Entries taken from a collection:
════
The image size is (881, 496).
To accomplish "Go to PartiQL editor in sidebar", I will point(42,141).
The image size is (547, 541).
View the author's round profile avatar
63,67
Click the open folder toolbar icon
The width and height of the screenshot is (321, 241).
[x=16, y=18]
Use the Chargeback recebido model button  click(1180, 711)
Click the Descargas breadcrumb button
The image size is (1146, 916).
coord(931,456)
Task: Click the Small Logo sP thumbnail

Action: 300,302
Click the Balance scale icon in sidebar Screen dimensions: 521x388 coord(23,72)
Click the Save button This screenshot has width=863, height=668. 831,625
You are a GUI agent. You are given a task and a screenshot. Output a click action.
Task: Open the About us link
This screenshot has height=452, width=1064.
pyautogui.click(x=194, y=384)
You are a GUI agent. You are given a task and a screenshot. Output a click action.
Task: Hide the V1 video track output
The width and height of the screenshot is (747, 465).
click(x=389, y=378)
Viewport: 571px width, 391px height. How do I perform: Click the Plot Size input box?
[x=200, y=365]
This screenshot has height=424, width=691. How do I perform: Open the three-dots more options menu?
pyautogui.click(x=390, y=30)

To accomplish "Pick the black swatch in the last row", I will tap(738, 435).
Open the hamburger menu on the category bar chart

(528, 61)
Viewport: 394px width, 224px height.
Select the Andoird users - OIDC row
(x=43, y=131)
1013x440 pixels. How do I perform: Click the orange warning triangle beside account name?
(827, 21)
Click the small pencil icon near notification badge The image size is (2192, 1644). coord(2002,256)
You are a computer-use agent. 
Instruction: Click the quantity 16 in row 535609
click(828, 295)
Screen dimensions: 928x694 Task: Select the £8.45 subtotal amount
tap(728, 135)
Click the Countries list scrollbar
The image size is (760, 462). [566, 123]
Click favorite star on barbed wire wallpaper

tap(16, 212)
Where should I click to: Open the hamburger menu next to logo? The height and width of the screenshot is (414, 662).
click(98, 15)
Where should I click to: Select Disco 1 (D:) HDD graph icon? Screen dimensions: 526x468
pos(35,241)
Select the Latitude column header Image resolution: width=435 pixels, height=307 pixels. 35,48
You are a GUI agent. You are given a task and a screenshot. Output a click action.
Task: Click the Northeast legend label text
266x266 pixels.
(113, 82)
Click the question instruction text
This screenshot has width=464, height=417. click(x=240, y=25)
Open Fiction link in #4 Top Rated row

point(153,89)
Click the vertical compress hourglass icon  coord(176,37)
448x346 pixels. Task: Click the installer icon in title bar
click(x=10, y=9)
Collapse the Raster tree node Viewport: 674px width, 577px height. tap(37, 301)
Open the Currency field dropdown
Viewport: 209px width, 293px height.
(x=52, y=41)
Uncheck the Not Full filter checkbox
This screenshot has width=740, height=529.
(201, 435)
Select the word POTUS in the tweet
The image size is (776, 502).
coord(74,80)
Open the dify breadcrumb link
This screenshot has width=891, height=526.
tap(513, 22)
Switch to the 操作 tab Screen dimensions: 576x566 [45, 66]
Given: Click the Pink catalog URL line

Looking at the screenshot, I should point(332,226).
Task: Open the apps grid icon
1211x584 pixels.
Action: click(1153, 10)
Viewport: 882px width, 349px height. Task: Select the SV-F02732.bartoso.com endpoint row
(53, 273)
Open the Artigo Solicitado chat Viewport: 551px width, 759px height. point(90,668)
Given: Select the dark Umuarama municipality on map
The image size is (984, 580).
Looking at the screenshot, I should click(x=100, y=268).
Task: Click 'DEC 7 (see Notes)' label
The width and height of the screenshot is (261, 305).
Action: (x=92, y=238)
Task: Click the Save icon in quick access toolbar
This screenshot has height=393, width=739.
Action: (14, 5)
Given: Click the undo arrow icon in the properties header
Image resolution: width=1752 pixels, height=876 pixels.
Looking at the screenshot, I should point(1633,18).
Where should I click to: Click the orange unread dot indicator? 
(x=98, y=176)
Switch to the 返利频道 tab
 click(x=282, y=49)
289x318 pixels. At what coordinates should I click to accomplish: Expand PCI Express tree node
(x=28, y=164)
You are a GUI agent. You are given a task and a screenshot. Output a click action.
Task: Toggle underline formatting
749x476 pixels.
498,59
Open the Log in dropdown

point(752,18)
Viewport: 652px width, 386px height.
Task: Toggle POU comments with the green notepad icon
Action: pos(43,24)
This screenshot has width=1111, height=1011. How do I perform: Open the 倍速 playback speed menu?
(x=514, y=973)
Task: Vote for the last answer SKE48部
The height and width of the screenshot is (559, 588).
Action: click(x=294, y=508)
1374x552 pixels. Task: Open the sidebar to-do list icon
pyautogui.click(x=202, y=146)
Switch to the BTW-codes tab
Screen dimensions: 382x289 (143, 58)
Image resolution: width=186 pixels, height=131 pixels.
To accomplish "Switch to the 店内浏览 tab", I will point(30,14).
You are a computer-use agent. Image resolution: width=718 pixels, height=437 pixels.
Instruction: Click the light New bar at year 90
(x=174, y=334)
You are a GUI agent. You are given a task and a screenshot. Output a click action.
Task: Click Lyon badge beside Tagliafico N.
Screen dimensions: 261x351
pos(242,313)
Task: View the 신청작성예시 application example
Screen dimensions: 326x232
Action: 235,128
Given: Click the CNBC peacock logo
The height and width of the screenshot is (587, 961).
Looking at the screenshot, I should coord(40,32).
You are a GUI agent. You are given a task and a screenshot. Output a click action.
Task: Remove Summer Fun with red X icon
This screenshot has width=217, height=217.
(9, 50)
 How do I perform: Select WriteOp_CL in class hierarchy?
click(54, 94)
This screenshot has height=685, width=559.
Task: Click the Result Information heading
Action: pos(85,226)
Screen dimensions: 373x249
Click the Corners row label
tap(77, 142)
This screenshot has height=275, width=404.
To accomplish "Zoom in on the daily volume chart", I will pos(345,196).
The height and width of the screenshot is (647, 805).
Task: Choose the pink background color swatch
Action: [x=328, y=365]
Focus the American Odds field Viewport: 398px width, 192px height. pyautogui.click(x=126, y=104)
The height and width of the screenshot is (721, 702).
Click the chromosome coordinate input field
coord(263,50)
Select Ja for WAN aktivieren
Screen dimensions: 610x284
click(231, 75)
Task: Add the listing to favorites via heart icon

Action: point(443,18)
════
• Task item: Once you have read the records above, set every one of them down again exactly.

• Completed task:
The image size is (881, 496).
To accomplish "Go to PartiQL editor in sidebar", I will point(42,141).
The image size is (547, 541).
View the author's round profile avatar
63,67
Click the open folder toolbar icon
The width and height of the screenshot is (321, 241).
[x=16, y=18]
Use the Chargeback recebido model button  click(1180, 711)
Click the Descargas breadcrumb button
The image size is (1146, 916).
coord(931,456)
Task: Click the Small Logo sP thumbnail

Action: 300,302
Click the Balance scale icon in sidebar Screen dimensions: 521x388 coord(23,72)
Click the Save button This screenshot has width=863, height=668. 831,625
You are a GUI agent. You are given a task and a screenshot. Output a click action.
Task: Open the About us link
This screenshot has height=452, width=1064.
pyautogui.click(x=194, y=384)
You are a GUI agent. You are given a task and a screenshot. Output a click action.
Task: Hide the V1 video track output
The width and height of the screenshot is (747, 465).
click(x=389, y=378)
Viewport: 571px width, 391px height. How do I perform: Click the Plot Size input box?
[x=200, y=365]
This screenshot has height=424, width=691. How do I perform: Open the three-dots more options menu?
pyautogui.click(x=390, y=30)

To accomplish "Pick the black swatch in the last row", I will tap(738, 435).
Open the hamburger menu on the category bar chart

(528, 61)
Viewport: 394px width, 224px height.
Select the Andoird users - OIDC row
(x=43, y=131)
1013x440 pixels. How do I perform: Click the orange warning triangle beside account name?
(827, 21)
Click the small pencil icon near notification badge The image size is (2192, 1644). coord(2002,256)
You are a computer-use agent. 
Instruction: Click the quantity 16 in row 535609
click(828, 295)
Screen dimensions: 928x694 Task: Select the £8.45 subtotal amount
tap(728, 135)
Click the Countries list scrollbar
The image size is (760, 462). [566, 123]
Click favorite star on barbed wire wallpaper

tap(16, 212)
Where should I click to: Open the hamburger menu next to logo? The height and width of the screenshot is (414, 662).
click(98, 15)
Where should I click to: Select Disco 1 (D:) HDD graph icon? Screen dimensions: 526x468
pos(35,241)
Select the Latitude column header Image resolution: width=435 pixels, height=307 pixels. 35,48
You are a GUI agent. You are given a task and a screenshot. Output a click action.
Task: Click the Northeast legend label text
266x266 pixels.
(113, 82)
Click the question instruction text
This screenshot has width=464, height=417. click(x=240, y=25)
Open Fiction link in #4 Top Rated row

point(153,89)
Click the vertical compress hourglass icon  coord(176,37)
448x346 pixels. Task: Click the installer icon in title bar
click(x=10, y=9)
Collapse the Raster tree node Viewport: 674px width, 577px height. tap(37, 301)
Open the Currency field dropdown
Viewport: 209px width, 293px height.
(x=52, y=41)
Uncheck the Not Full filter checkbox
This screenshot has width=740, height=529.
(201, 435)
Select the word POTUS in the tweet
The image size is (776, 502).
coord(74,80)
Open the dify breadcrumb link
This screenshot has width=891, height=526.
tap(513, 22)
Switch to the 操作 tab Screen dimensions: 576x566 [45, 66]
Given: Click the Pink catalog URL line

Looking at the screenshot, I should point(332,226).
Task: Open the apps grid icon
1211x584 pixels.
Action: click(1153, 10)
Viewport: 882px width, 349px height. Task: Select the SV-F02732.bartoso.com endpoint row
(53, 273)
Open the Artigo Solicitado chat Viewport: 551px width, 759px height. point(90,668)
Given: Select the dark Umuarama municipality on map
The image size is (984, 580).
Looking at the screenshot, I should click(x=100, y=268).
Task: Click 'DEC 7 (see Notes)' label
The width and height of the screenshot is (261, 305).
Action: (x=92, y=238)
Task: Click the Save icon in quick access toolbar
This screenshot has height=393, width=739.
Action: (14, 5)
Given: Click the undo arrow icon in the properties header
Image resolution: width=1752 pixels, height=876 pixels.
Looking at the screenshot, I should point(1633,18).
Where should I click to: Click the orange unread dot indicator? 
(x=98, y=176)
Switch to the 返利频道 tab
 click(x=282, y=49)
289x318 pixels. At what coordinates should I click to accomplish: Expand PCI Express tree node
(x=28, y=164)
You are a GUI agent. You are given a task and a screenshot. Output a click action.
Task: Toggle underline formatting
749x476 pixels.
498,59
Open the Log in dropdown

point(752,18)
Viewport: 652px width, 386px height.
Task: Toggle POU comments with the green notepad icon
Action: pos(43,24)
This screenshot has width=1111, height=1011. How do I perform: Open the 倍速 playback speed menu?
(x=514, y=973)
Task: Vote for the last answer SKE48部
The height and width of the screenshot is (559, 588).
Action: click(x=294, y=508)
1374x552 pixels. Task: Open the sidebar to-do list icon
pyautogui.click(x=202, y=146)
Switch to the BTW-codes tab
Screen dimensions: 382x289 (143, 58)
Image resolution: width=186 pixels, height=131 pixels.
To accomplish "Switch to the 店内浏览 tab", I will point(30,14).
You are a computer-use agent. Image resolution: width=718 pixels, height=437 pixels.
Instruction: Click the light New bar at year 90
(x=174, y=334)
You are a GUI agent. You are given a task and a screenshot. Output a click action.
Task: Click Lyon badge beside Tagliafico N.
Screen dimensions: 261x351
pos(242,313)
Task: View the 신청작성예시 application example
Screen dimensions: 326x232
Action: 235,128
Given: Click the CNBC peacock logo
The height and width of the screenshot is (587, 961).
Looking at the screenshot, I should coord(40,32).
You are a GUI agent. You are given a task and a screenshot. Output a click action.
Task: Remove Summer Fun with red X icon
This screenshot has width=217, height=217.
(9, 50)
 How do I perform: Select WriteOp_CL in class hierarchy?
click(54, 94)
This screenshot has height=685, width=559.
Task: Click the Result Information heading
Action: pos(85,226)
Screen dimensions: 373x249
Click the Corners row label
tap(77, 142)
This screenshot has height=275, width=404.
To accomplish "Zoom in on the daily volume chart", I will pos(345,196).
The height and width of the screenshot is (647, 805).
Task: Choose the pink background color swatch
Action: [x=328, y=365]
Focus the American Odds field Viewport: 398px width, 192px height. pyautogui.click(x=126, y=104)
The height and width of the screenshot is (721, 702).
Click the chromosome coordinate input field
coord(263,50)
Select Ja for WAN aktivieren
Screen dimensions: 610x284
click(231, 75)
Task: Add the listing to favorites via heart icon

Action: point(443,18)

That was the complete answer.